From 6 December 2013, Vlahos appeared in Fortune's Fool at The Old Vic. Mike Poulton's adaptation of Turgenev's play was directed by Lucy Bailey, in a new production which stars Iain Glen and Richard McCabe.

In July 2015, it was announced that he would be playing Bertie Potts in the mini audiobook series The Diary of River Song set in the Doctor Who universe, alongside Alex Kingston.

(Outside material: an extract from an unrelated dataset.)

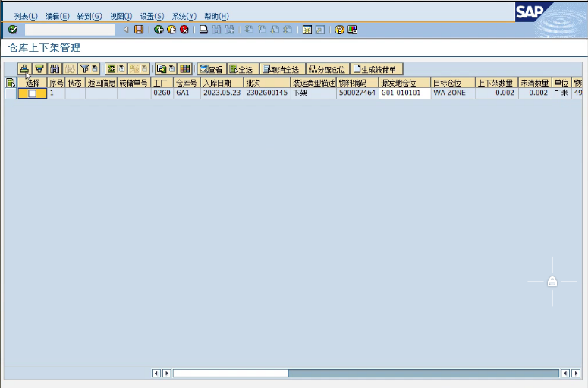This screenshot has width=588, height=388.
Task: Open the 编辑(E) menu
Action: pos(57,16)
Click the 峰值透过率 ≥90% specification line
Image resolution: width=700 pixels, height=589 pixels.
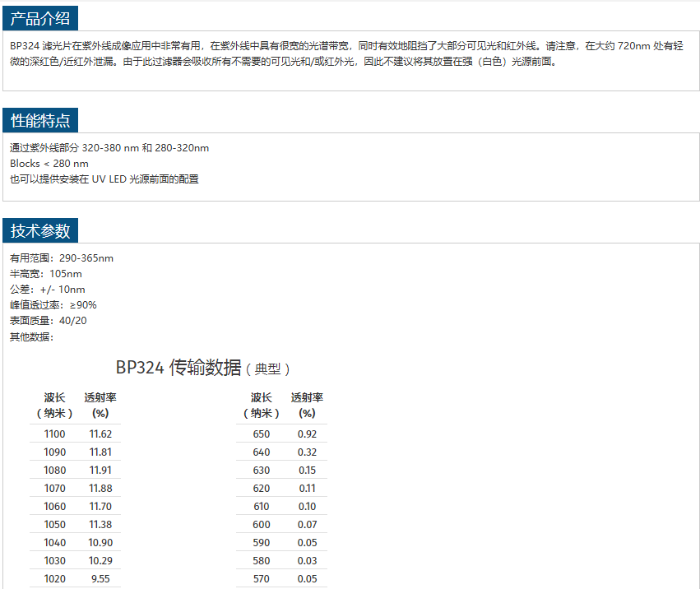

Since 2015, he portrayed Louis XIV's brother, Philippe I, Duke of Orléans, in the Franco-Canadian historical television series Versailles, about life at the French court, The first series premiered in November 2015. Series 2 was filmed in early 2016 and explores the lighter side to Philippe, the first time for Vlahos to portray a rather light-hearted character for an extended period of time. On 14 September 2016, producer Claude Chelli confirmed that Versailles has been renewed for a third season, which began filming in April 2017. In March 2018, Vlahos confirmed that the third season would also be Versailles''' final one.

In the 2016 docudrama Barbarians Rising, a global co-production for The History Channel, Vlahos played the Roman emperor Valentinian in one episode. He also portrayed the Romanian philosopher and mathematician Maurice Solovine in one episode of Genius, National Geographic Channel's first scripted series.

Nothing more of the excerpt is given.